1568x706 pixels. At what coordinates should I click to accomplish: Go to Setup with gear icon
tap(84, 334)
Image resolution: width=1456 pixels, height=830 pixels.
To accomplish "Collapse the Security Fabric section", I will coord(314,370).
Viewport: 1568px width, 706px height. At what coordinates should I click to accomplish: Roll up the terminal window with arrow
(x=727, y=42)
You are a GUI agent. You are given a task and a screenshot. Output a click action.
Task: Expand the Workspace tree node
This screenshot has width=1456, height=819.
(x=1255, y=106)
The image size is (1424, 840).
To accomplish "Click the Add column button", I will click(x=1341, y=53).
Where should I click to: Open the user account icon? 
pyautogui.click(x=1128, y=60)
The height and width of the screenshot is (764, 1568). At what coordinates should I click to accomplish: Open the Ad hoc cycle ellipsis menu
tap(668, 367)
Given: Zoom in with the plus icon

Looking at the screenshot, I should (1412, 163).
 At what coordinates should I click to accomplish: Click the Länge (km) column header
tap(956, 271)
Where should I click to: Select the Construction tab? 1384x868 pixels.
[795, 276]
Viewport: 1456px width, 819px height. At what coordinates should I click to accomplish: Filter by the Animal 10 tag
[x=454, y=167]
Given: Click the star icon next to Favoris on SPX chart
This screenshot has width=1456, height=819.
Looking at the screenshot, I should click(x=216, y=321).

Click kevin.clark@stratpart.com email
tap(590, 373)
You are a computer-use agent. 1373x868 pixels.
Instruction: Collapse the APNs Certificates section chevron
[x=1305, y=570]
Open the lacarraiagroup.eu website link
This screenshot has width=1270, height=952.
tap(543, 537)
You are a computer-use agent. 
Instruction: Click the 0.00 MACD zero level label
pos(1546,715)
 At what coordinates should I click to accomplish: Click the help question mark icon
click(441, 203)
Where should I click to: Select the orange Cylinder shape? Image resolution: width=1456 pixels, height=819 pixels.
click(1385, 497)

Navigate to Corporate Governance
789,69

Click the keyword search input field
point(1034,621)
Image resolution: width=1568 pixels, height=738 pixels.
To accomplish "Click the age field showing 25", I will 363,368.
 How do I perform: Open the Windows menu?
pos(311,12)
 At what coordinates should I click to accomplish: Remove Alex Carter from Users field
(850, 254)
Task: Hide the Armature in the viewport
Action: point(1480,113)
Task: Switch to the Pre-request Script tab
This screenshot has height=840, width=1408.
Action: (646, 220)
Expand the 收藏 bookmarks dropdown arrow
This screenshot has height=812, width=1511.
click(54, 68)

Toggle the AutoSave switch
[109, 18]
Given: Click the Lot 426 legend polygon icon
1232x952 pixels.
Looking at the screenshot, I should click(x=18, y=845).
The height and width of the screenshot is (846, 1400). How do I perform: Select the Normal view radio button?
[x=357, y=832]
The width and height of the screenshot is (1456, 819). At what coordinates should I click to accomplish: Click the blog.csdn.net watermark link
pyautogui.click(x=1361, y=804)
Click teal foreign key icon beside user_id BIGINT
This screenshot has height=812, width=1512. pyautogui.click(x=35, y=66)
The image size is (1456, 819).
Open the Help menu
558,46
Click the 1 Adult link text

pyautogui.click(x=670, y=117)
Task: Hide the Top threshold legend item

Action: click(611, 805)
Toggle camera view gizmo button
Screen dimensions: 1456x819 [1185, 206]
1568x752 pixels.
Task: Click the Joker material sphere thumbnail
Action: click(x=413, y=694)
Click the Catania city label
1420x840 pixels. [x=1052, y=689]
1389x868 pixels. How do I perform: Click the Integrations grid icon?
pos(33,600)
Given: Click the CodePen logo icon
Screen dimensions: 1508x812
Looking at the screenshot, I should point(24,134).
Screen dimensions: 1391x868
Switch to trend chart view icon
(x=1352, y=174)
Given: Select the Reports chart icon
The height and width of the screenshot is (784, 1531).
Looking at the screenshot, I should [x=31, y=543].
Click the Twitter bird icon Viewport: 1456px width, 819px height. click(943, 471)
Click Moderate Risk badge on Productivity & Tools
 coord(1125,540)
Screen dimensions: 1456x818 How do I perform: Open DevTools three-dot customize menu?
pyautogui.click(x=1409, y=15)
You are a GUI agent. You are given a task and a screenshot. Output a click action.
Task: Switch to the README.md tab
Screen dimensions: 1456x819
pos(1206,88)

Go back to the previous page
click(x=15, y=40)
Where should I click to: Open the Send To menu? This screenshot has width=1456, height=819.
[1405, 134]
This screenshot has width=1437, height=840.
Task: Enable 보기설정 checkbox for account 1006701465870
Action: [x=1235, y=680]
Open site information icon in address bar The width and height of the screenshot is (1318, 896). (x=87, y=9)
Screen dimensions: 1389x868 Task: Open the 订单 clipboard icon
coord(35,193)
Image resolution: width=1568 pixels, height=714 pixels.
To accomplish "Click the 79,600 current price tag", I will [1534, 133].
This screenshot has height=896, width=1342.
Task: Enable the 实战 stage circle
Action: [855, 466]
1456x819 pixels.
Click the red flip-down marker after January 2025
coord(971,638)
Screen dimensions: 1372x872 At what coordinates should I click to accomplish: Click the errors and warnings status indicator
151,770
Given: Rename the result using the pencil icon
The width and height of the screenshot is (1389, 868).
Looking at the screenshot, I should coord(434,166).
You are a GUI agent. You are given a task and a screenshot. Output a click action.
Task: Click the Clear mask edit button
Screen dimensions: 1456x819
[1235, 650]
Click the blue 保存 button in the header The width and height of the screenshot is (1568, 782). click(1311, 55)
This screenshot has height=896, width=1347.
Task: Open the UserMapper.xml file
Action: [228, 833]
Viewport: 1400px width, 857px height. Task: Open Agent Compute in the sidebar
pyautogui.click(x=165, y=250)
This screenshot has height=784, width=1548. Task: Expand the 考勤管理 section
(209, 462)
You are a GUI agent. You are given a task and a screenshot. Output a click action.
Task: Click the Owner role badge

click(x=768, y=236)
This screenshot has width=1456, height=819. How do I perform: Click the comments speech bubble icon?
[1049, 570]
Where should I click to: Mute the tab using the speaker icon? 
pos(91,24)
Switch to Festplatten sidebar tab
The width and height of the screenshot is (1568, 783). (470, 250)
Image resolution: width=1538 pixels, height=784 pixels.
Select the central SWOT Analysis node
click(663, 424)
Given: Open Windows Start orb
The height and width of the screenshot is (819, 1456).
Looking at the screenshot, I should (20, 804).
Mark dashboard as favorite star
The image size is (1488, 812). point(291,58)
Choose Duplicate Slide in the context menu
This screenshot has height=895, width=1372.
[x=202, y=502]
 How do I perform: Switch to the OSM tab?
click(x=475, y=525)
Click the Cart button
■ ■ ■
*EXERCISE DESCRIPTION*. Please make the answer a complete, exact reproduction of the records.

*EXERCISE ANSWER*.
1568x706 pixels. At what coordinates should I click to accomplish: Go to Setup with gear icon
tap(84, 334)
Image resolution: width=1456 pixels, height=830 pixels.
To accomplish "Collapse the Security Fabric section", I will coord(314,370).
Viewport: 1568px width, 706px height. At what coordinates should I click to accomplish: Roll up the terminal window with arrow
(x=727, y=42)
You are a GUI agent. You are given a task and a screenshot. Output a click action.
Task: Expand the Workspace tree node
This screenshot has width=1456, height=819.
(x=1255, y=106)
The image size is (1424, 840).
To accomplish "Click the Add column button", I will click(x=1341, y=53).
Where should I click to: Open the user account icon? 
pyautogui.click(x=1128, y=60)
The height and width of the screenshot is (764, 1568). At what coordinates should I click to accomplish: Open the Ad hoc cycle ellipsis menu
tap(668, 367)
Given: Zoom in with the plus icon

Looking at the screenshot, I should (1412, 163).
 At what coordinates should I click to accomplish: Click the Länge (km) column header
tap(956, 271)
Where should I click to: Select the Construction tab? 1384x868 pixels.
[795, 276]
Viewport: 1456px width, 819px height. At what coordinates should I click to accomplish: Filter by the Animal 10 tag
[x=454, y=167]
Given: Click the star icon next to Favoris on SPX chart
This screenshot has width=1456, height=819.
Looking at the screenshot, I should click(x=216, y=321).

Click kevin.clark@stratpart.com email
tap(590, 373)
You are a computer-use agent. 1373x868 pixels.
Instruction: Collapse the APNs Certificates section chevron
[x=1305, y=570]
Open the lacarraiagroup.eu website link
This screenshot has width=1270, height=952.
tap(543, 537)
You are a computer-use agent. 
Instruction: Click the 0.00 MACD zero level label
pos(1546,715)
 At what coordinates should I click to accomplish: Click the help question mark icon
click(441, 203)
Where should I click to: Select the orange Cylinder shape? Image resolution: width=1456 pixels, height=819 pixels.
click(1385, 497)

Navigate to Corporate Governance
789,69

Click the keyword search input field
point(1034,621)
Image resolution: width=1568 pixels, height=738 pixels.
To accomplish "Click the age field showing 25", I will 363,368.
 How do I perform: Open the Windows menu?
pos(311,12)
 At what coordinates should I click to accomplish: Remove Alex Carter from Users field
(850, 254)
Task: Hide the Armature in the viewport
Action: point(1480,113)
Task: Switch to the Pre-request Script tab
This screenshot has height=840, width=1408.
Action: (646, 220)
Expand the 收藏 bookmarks dropdown arrow
This screenshot has height=812, width=1511.
click(54, 68)

Toggle the AutoSave switch
[109, 18]
Given: Click the Lot 426 legend polygon icon
1232x952 pixels.
Looking at the screenshot, I should click(x=18, y=845).
The height and width of the screenshot is (846, 1400). How do I perform: Select the Normal view radio button?
[x=357, y=832]
The width and height of the screenshot is (1456, 819). At what coordinates should I click to accomplish: Click the blog.csdn.net watermark link
pyautogui.click(x=1361, y=804)
Click teal foreign key icon beside user_id BIGINT
This screenshot has height=812, width=1512. pyautogui.click(x=35, y=66)
The image size is (1456, 819).
Open the Help menu
558,46
Click the 1 Adult link text

pyautogui.click(x=670, y=117)
Task: Hide the Top threshold legend item

Action: click(611, 805)
Toggle camera view gizmo button
Screen dimensions: 1456x819 [1185, 206]
1568x752 pixels.
Task: Click the Joker material sphere thumbnail
Action: click(x=413, y=694)
Click the Catania city label
1420x840 pixels. [x=1052, y=689]
1389x868 pixels. How do I perform: Click the Integrations grid icon?
pos(33,600)
Given: Click the CodePen logo icon
Screen dimensions: 1508x812
Looking at the screenshot, I should point(24,134).
Screen dimensions: 1391x868
Switch to trend chart view icon
(x=1352, y=174)
Given: Select the Reports chart icon
The height and width of the screenshot is (784, 1531).
Looking at the screenshot, I should [x=31, y=543].
Click the Twitter bird icon Viewport: 1456px width, 819px height. click(943, 471)
Click Moderate Risk badge on Productivity & Tools
 coord(1125,540)
Screen dimensions: 1456x818 How do I perform: Open DevTools three-dot customize menu?
pyautogui.click(x=1409, y=15)
You are a GUI agent. You are given a task and a screenshot. Output a click action.
Task: Switch to the README.md tab
Screen dimensions: 1456x819
pos(1206,88)

Go back to the previous page
click(x=15, y=40)
Where should I click to: Open the Send To menu? This screenshot has width=1456, height=819.
[1405, 134]
This screenshot has width=1437, height=840.
Task: Enable 보기설정 checkbox for account 1006701465870
Action: [x=1235, y=680]
Open site information icon in address bar The width and height of the screenshot is (1318, 896). (x=87, y=9)
Screen dimensions: 1389x868 Task: Open the 订单 clipboard icon
coord(35,193)
Image resolution: width=1568 pixels, height=714 pixels.
To accomplish "Click the 79,600 current price tag", I will [1534, 133].
This screenshot has height=896, width=1342.
Task: Enable the 实战 stage circle
Action: [855, 466]
1456x819 pixels.
Click the red flip-down marker after January 2025
coord(971,638)
Screen dimensions: 1372x872 At what coordinates should I click to accomplish: Click the errors and warnings status indicator
151,770
Given: Rename the result using the pencil icon
The width and height of the screenshot is (1389, 868).
Looking at the screenshot, I should coord(434,166).
You are a GUI agent. You are given a task and a screenshot. Output a click action.
Task: Click the Clear mask edit button
Screen dimensions: 1456x819
[1235, 650]
Click the blue 保存 button in the header The width and height of the screenshot is (1568, 782). click(1311, 55)
This screenshot has height=896, width=1347.
Task: Open the UserMapper.xml file
Action: [228, 833]
Viewport: 1400px width, 857px height. Task: Open Agent Compute in the sidebar
pyautogui.click(x=165, y=250)
This screenshot has height=784, width=1548. Task: Expand the 考勤管理 section
(209, 462)
You are a GUI agent. You are given a task and a screenshot. Output a click action.
Task: Click the Owner role badge

click(x=768, y=236)
This screenshot has width=1456, height=819. How do I perform: Click the comments speech bubble icon?
[1049, 570]
Where should I click to: Mute the tab using the speaker icon? 
pos(91,24)
Switch to Festplatten sidebar tab
The width and height of the screenshot is (1568, 783). (470, 250)
Image resolution: width=1538 pixels, height=784 pixels.
Select the central SWOT Analysis node
click(663, 424)
Given: Open Windows Start orb
The height and width of the screenshot is (819, 1456).
Looking at the screenshot, I should (20, 804).
Mark dashboard as favorite star
The image size is (1488, 812). point(291,58)
Choose Duplicate Slide in the context menu
This screenshot has height=895, width=1372.
[x=202, y=502]
 How do I perform: Switch to the OSM tab?
click(x=475, y=525)
Click the Cart button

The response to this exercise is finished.